I view intent alignment as one step towards a broader goal of decoupling deliberation from competition.
- Deliberation. Thinking about what we want, learning about the world, talking and learning from each other, resolving our disagreements, figuring out better methodologies for making further progress…
- Competition. Making money and racing to build infrastructure, managing political campaigns and maneuvering within the political system, running ads to persuade people, fighting wars…
Competition pushes us to become the kind of people and communities who can win a fight, to delegate to whichever kind of AI is available first, and to adopt whatever ideologies are most memetically fit.
Deliberation pushes us to become the kind of people and communities who we want to be, to delegate only when we trust an AIs judgment more than our own, and to adopt views that we really believe.
I think it’s likely that competition is going to accelerate and become more complex over the next 100 years, especially as AI systems begin to replace humans and compete on our behalf. I’m afraid that this may derail human deliberation and lead us to a place we don’t want to go.
I would like humans and humanity to have the time, space, and safety to grow and change in whatever way we decide — individually and collectively — that we want to.
You could try to achieve this by “pausing” competition. Alice and Bob could agree to stop fighting while they try to figure out what they want and work out their disagreements. But that’s a tall order — it requires halting not only military conflict, but any economic development that could put someone at an advantage later on. I don’t want to dismiss this kind of ambitious goal (related post), but I think it’s uncertain and long-term enough that you probably want a stop-gap solution.
An alternative approach is to “decouple” competition from deliberation. Alice and Bob keep competing, but they try to make sure that deliberation happens independently and the result isn’t affected by competition. (“Pausing” is the special case of decoupling where deliberation finishes before competition starts.)
In a world without AI, decoupling is possible to a limited extent. Alice and Bob can spend time competing while planning to deliberate later after the dust has settled(or have their descendants deliberate). But it’s inevitable that Alice and Bob will be different after competing with each other for many years, and so they are not completely decoupled.
Alignment and decoupling
Aligned AI may eventually make decoupling much easier. Instead of Alice and Bob competing directly, they may delegate to AI systems who will make money and fight wars and keep them safe. Once Alice and Bob have a clearer sense of what they want, they can direct their AI to use its influence appropriately. (This is closely related to the strategy stealing assumption.)
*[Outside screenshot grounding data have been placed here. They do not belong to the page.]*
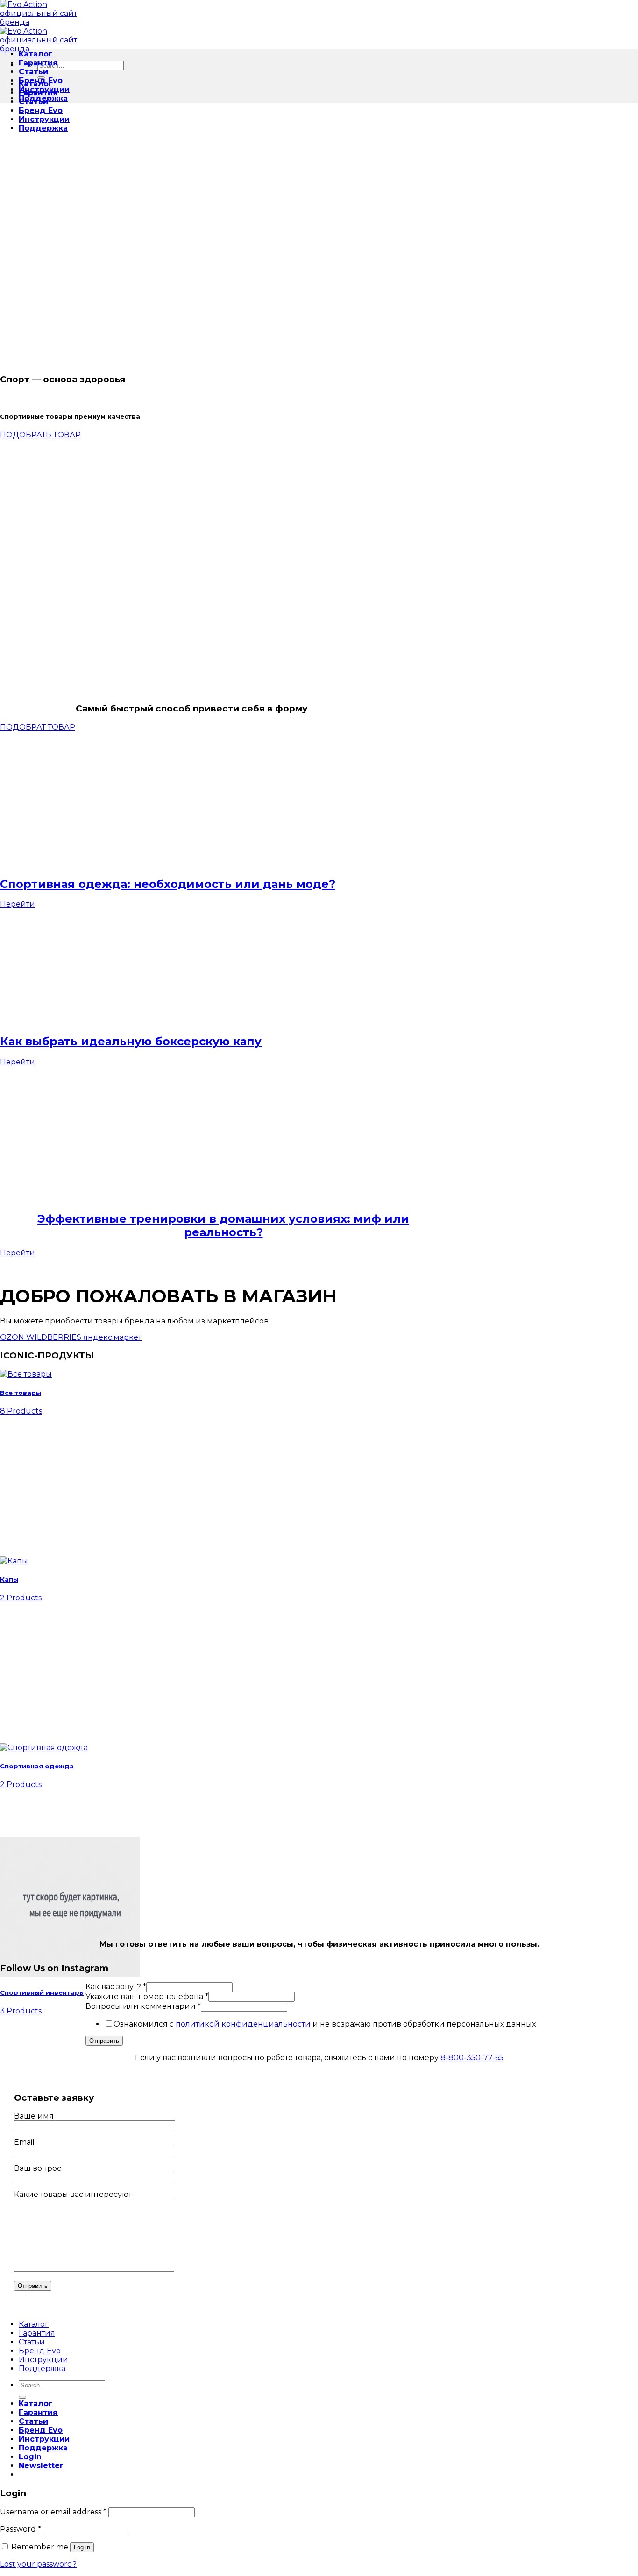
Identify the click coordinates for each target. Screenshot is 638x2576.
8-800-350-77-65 (471, 2057)
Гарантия (38, 62)
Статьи (33, 71)
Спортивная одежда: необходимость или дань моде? (167, 884)
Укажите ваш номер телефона (146, 1996)
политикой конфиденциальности (243, 2024)
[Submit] (22, 2397)
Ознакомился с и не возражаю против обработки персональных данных (324, 2024)
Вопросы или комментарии (143, 2006)
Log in (82, 2547)
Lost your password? (38, 2564)
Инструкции (44, 119)
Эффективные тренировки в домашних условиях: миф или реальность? (223, 1225)
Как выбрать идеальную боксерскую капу (131, 1041)
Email (24, 2142)
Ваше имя (34, 2115)
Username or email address (53, 2511)
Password (20, 2529)
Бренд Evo (41, 110)
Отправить (104, 2040)
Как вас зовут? (115, 1986)
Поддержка (43, 128)
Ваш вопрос (37, 2168)
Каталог (36, 53)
Eventually it doesn’t even matter if Alice and Bob participate in the competition themselves, since their personal contribution would be so small relative to their AIs. At that point it’s easy for Alice and Bob to spend their time deliberating instead of thinking about competition at all.
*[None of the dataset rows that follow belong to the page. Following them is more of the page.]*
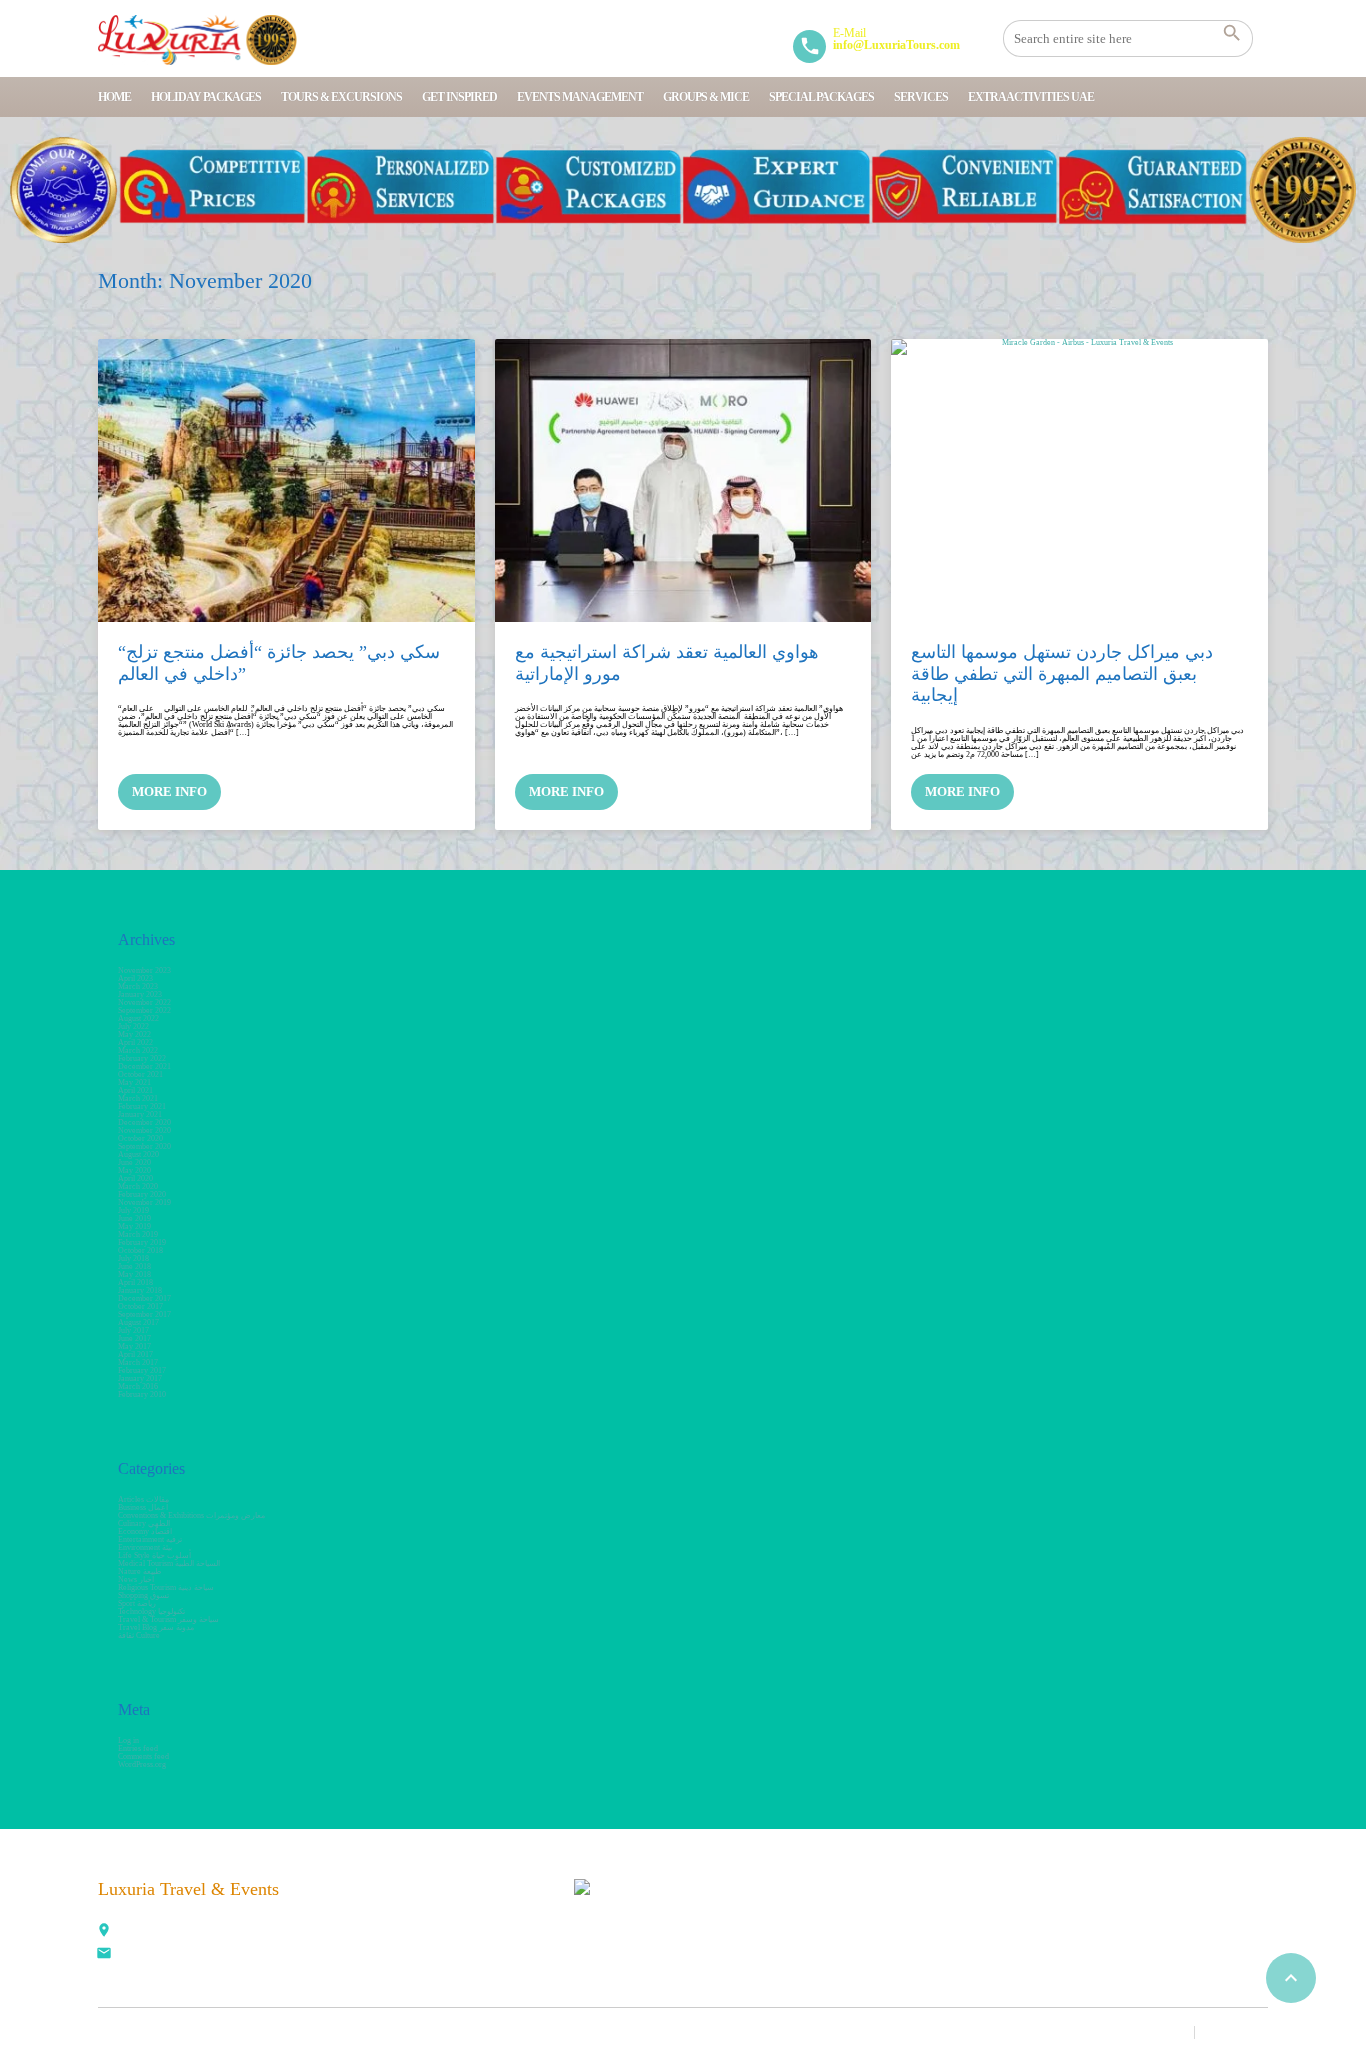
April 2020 (135, 1178)
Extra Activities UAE (1031, 97)
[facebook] (356, 1899)
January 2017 (140, 1378)
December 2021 (144, 1066)
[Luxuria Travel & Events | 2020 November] (197, 40)
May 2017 (134, 1346)
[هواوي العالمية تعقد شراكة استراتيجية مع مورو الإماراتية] (683, 480)
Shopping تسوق (143, 1595)
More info (169, 791)
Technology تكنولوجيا (151, 1611)
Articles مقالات (143, 1499)
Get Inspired (459, 97)
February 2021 (142, 1106)
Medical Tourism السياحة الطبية (169, 1563)
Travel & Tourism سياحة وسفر (168, 1619)
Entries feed (138, 1748)
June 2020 (134, 1162)
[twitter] (400, 1899)
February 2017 (142, 1370)
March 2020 (138, 1186)
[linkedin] (444, 1899)
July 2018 (133, 1258)
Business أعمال (143, 1507)
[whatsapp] (356, 1943)
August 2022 (138, 1018)
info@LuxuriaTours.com (161, 1955)
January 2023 (140, 994)
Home (114, 97)
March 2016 (138, 1386)
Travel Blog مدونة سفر (156, 1627)
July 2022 (133, 1026)
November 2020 (144, 1130)
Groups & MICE (706, 97)
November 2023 (144, 970)
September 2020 (144, 1146)
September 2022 (144, 1010)
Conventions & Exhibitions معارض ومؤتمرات (191, 1515)
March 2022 (138, 1050)
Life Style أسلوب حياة (154, 1555)
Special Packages (821, 97)
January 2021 (140, 1114)
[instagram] (400, 1943)
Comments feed (143, 1756)
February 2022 (142, 1058)
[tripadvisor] (488, 1943)
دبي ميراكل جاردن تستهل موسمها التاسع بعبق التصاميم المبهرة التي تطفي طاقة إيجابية (1062, 673)
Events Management (580, 97)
If their AI systems are competent enough to keep them safe and isolate them from the fallout from competition, then the outcome of their deliberation doesn’t depend much on the competition occurring in the background.
Misalignment and coupling
Misaligned AI could instead introduce a severe coupling. In the worst case, my best strategy to compete is to build and empower AI systems who want to compete, and my AI also ends up competing with me in the long run.
In the catastrophe scenario, we have relatively little control over how our society’s values evolve— we end up pursuing whatever kinds of goals the most competent AI systems typically pursue.
Discussions of alignment often drift to questions like “But what do we really want?” or “how do we handle humanity’s diverse and sometimes-conflicting desires?”
Those questions seem important and challenging, but I think it’s clear that the answers shouldn’t depend on whatever values are easiest to give AI. That is, we want to decouple the question “what should we do in light of uncertainty and disagreement?” from the question “what is the most effective AI design for making money?”
Appendix: a bunch of random thoughts
Persuasion and limits of decoupling
Persuasion often doesn’t fit cleanly into “deliberation” or “competition.”
On the one hand, talking to people is a critical part of deliberation:
- It’s a fundamental part of reconciling conflicting desires and deciding what we collectively want.
- Having contact with people, and being influenced by people around us, helps us become the people/communities we want to become (and to stay sane).
- Other people have experiences and knowledge we don’t, and may think in different ways that improve the quality of the group’s conclusions.
- Being exposed to good arguments for a view, discovered by people who take it seriously, can be a step in evaluating that view.
On the other hand, the exact same kinds of interaction give scope for competition and manipulation:
- If Alice and Bob are talking to each other as they deliberate, each has a motive to influence the other by carefully filtering what they say, making misleading statements, playing off of each other’s fears or biases, and so on.
- The possibility of manipulation gives Alice and Bob a motive to race ahead and become smarter faster in order to manipulate each other. This is in conflict with an individual desire to take it slow (for example it may push them to delegate to unaligned AI).
- In communities with more individuals there are even more opportunities for conflict, e.g. to exploit group norms or skirt enforcement, to get more access to more people’s attention, and so on. These can lead to similar deadweight loss or incentives to race.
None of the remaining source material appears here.